- _What is needed_
Even if the data beneath seems repetitive, write it all out again exactly.

- _Data shown_
┄┄┄┄┄┄┄┄┄┄┄┄┄┄┄┄┄┄┄┄
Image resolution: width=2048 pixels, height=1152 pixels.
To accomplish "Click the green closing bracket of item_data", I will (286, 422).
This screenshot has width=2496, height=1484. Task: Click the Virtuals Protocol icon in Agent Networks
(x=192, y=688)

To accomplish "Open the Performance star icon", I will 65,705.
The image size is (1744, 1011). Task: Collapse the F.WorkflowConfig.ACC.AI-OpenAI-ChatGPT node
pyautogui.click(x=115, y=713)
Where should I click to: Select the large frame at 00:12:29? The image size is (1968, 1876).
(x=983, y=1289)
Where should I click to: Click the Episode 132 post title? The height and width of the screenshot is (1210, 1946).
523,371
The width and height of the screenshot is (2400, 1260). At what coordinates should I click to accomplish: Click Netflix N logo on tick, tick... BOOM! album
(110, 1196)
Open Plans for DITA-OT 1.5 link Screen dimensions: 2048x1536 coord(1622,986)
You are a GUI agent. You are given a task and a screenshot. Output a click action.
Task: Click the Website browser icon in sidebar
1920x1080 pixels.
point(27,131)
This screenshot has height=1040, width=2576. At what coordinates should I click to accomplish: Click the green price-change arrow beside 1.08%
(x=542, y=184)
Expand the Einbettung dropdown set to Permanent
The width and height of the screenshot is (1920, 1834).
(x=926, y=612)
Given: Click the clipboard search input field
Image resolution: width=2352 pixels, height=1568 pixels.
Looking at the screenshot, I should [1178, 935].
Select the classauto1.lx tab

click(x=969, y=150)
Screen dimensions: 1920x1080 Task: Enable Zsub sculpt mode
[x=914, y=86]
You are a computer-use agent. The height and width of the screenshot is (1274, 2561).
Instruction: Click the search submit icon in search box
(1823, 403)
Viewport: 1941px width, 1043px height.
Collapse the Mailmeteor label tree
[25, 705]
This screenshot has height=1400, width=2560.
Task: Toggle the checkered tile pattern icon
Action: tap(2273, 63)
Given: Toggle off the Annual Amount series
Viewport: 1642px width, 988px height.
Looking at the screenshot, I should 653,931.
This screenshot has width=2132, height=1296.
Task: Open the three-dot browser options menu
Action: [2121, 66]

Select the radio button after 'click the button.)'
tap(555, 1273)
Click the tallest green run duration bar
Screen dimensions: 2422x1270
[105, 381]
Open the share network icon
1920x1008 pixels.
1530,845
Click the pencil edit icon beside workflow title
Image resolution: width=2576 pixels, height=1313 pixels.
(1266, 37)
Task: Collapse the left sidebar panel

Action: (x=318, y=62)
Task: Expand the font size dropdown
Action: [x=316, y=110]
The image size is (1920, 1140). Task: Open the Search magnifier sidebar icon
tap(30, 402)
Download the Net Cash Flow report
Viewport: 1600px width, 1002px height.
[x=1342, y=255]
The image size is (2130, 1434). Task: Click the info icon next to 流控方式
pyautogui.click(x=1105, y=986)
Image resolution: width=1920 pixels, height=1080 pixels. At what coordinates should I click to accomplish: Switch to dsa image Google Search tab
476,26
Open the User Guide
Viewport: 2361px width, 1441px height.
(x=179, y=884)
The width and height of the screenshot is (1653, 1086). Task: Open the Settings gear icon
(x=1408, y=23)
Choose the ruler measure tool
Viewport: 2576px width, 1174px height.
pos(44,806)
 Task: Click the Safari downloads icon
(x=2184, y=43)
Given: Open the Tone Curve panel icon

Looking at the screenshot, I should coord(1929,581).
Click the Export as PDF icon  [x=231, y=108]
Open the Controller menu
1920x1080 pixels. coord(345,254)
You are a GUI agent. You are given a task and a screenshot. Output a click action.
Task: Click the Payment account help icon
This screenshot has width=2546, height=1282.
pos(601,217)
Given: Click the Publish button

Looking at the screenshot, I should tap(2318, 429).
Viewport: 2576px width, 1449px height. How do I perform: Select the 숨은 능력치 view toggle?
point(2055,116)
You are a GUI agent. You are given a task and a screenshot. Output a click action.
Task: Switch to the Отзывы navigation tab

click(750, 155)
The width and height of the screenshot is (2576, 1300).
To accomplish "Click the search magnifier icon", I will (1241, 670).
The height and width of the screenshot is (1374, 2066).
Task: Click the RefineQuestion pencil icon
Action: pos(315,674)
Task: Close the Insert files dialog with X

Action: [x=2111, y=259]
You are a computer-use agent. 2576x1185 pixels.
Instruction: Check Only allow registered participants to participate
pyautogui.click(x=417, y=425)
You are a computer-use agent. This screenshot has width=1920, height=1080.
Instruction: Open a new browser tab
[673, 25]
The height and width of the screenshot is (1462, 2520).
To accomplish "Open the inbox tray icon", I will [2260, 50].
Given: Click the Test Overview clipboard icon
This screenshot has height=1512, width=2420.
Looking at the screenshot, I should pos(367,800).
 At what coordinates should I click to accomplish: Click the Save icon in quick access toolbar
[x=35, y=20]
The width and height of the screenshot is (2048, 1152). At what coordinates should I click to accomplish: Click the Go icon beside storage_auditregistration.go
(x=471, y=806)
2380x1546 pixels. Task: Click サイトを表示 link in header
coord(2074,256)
┄┄┄┄┄┄┄┄┄┄┄┄┄┄┄┄┄┄┄┄
- _Answer space_
Image resolution: width=2048 pixels, height=1152 pixels.
To accomplish "Click the green closing bracket of item_data", I will (286, 422).
This screenshot has width=2496, height=1484. Task: Click the Virtuals Protocol icon in Agent Networks
(x=192, y=688)

To accomplish "Open the Performance star icon", I will 65,705.
The image size is (1744, 1011). Task: Collapse the F.WorkflowConfig.ACC.AI-OpenAI-ChatGPT node
pyautogui.click(x=115, y=713)
Where should I click to: Select the large frame at 00:12:29? The image size is (1968, 1876).
(x=983, y=1289)
Where should I click to: Click the Episode 132 post title? The height and width of the screenshot is (1210, 1946).
523,371
The width and height of the screenshot is (2400, 1260). At what coordinates should I click to accomplish: Click Netflix N logo on tick, tick... BOOM! album
(110, 1196)
Open Plans for DITA-OT 1.5 link Screen dimensions: 2048x1536 coord(1622,986)
You are a GUI agent. You are given a task and a screenshot. Output a click action.
Task: Click the Website browser icon in sidebar
1920x1080 pixels.
point(27,131)
This screenshot has height=1040, width=2576. At what coordinates should I click to accomplish: Click the green price-change arrow beside 1.08%
(x=542, y=184)
Expand the Einbettung dropdown set to Permanent
The width and height of the screenshot is (1920, 1834).
(x=926, y=612)
Given: Click the clipboard search input field
Image resolution: width=2352 pixels, height=1568 pixels.
Looking at the screenshot, I should [1178, 935].
Select the classauto1.lx tab

click(x=969, y=150)
Screen dimensions: 1920x1080 Task: Enable Zsub sculpt mode
[x=914, y=86]
You are a computer-use agent. The height and width of the screenshot is (1274, 2561).
Instruction: Click the search submit icon in search box
(1823, 403)
Viewport: 1941px width, 1043px height.
Collapse the Mailmeteor label tree
[25, 705]
This screenshot has height=1400, width=2560.
Task: Toggle the checkered tile pattern icon
Action: tap(2273, 63)
Given: Toggle off the Annual Amount series
Viewport: 1642px width, 988px height.
Looking at the screenshot, I should 653,931.
This screenshot has width=2132, height=1296.
Task: Open the three-dot browser options menu
Action: [2121, 66]

Select the radio button after 'click the button.)'
tap(555, 1273)
Click the tallest green run duration bar
Screen dimensions: 2422x1270
[105, 381]
Open the share network icon
1920x1008 pixels.
1530,845
Click the pencil edit icon beside workflow title
Image resolution: width=2576 pixels, height=1313 pixels.
(1266, 37)
Task: Collapse the left sidebar panel

Action: (x=318, y=62)
Task: Expand the font size dropdown
Action: [x=316, y=110]
The image size is (1920, 1140). Task: Open the Search magnifier sidebar icon
tap(30, 402)
Download the Net Cash Flow report
Viewport: 1600px width, 1002px height.
[x=1342, y=255]
The image size is (2130, 1434). Task: Click the info icon next to 流控方式
pyautogui.click(x=1105, y=986)
Image resolution: width=1920 pixels, height=1080 pixels. At what coordinates should I click to accomplish: Switch to dsa image Google Search tab
476,26
Open the User Guide
Viewport: 2361px width, 1441px height.
(x=179, y=884)
The width and height of the screenshot is (1653, 1086). Task: Open the Settings gear icon
(x=1408, y=23)
Choose the ruler measure tool
Viewport: 2576px width, 1174px height.
pos(44,806)
 Task: Click the Safari downloads icon
(x=2184, y=43)
Given: Open the Tone Curve panel icon

Looking at the screenshot, I should coord(1929,581).
Click the Export as PDF icon  [x=231, y=108]
Open the Controller menu
1920x1080 pixels. coord(345,254)
You are a GUI agent. You are given a task and a screenshot. Output a click action.
Task: Click the Payment account help icon
This screenshot has width=2546, height=1282.
pos(601,217)
Given: Click the Publish button

Looking at the screenshot, I should tap(2318, 429).
Viewport: 2576px width, 1449px height. How do I perform: Select the 숨은 능력치 view toggle?
point(2055,116)
You are a GUI agent. You are given a task and a screenshot. Output a click action.
Task: Switch to the Отзывы navigation tab

click(750, 155)
The width and height of the screenshot is (2576, 1300).
To accomplish "Click the search magnifier icon", I will (1241, 670).
The height and width of the screenshot is (1374, 2066).
Task: Click the RefineQuestion pencil icon
Action: pos(315,674)
Task: Close the Insert files dialog with X

Action: [x=2111, y=259]
You are a computer-use agent. 2576x1185 pixels.
Instruction: Check Only allow registered participants to participate
pyautogui.click(x=417, y=425)
You are a computer-use agent. This screenshot has width=1920, height=1080.
Instruction: Open a new browser tab
[673, 25]
The height and width of the screenshot is (1462, 2520).
To accomplish "Open the inbox tray icon", I will [2260, 50].
Given: Click the Test Overview clipboard icon
This screenshot has height=1512, width=2420.
Looking at the screenshot, I should pos(367,800).
 At what coordinates should I click to accomplish: Click the Save icon in quick access toolbar
[x=35, y=20]
The width and height of the screenshot is (2048, 1152). At what coordinates should I click to accomplish: Click the Go icon beside storage_auditregistration.go
(x=471, y=806)
2380x1546 pixels. Task: Click サイトを表示 link in header
coord(2074,256)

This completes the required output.